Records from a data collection
________________________
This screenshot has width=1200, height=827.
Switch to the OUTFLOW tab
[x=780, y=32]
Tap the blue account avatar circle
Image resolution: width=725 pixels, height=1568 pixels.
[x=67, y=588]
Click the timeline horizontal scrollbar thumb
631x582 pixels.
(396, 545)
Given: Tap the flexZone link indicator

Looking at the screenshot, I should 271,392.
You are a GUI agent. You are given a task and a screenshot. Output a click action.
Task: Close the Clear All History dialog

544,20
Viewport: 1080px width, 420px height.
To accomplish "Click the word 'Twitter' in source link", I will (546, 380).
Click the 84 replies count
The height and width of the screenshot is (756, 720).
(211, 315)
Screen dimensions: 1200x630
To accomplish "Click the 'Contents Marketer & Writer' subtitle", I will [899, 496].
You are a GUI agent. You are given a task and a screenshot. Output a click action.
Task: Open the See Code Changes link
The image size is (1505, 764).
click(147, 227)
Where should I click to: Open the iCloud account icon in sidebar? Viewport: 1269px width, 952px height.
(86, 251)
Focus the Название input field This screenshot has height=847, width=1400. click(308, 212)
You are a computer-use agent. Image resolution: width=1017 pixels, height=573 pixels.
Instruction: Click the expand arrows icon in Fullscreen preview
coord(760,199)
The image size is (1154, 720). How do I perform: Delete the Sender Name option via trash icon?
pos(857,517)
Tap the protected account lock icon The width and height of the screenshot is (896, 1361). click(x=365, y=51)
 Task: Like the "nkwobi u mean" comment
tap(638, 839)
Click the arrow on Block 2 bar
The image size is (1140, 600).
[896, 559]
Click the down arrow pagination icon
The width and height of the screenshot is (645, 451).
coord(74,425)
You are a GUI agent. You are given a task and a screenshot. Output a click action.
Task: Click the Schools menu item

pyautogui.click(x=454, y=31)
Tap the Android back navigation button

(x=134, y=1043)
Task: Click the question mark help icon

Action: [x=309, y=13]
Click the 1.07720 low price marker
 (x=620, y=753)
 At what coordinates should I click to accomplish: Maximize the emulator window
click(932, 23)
________________________
# Instructions for the task
Search the entries above for the word "This", and copy every line where it occurs.

# Worked solution
This screenshot has width=1200, height=827.
Focus the Название input field This screenshot has height=847, width=1400. click(308, 212)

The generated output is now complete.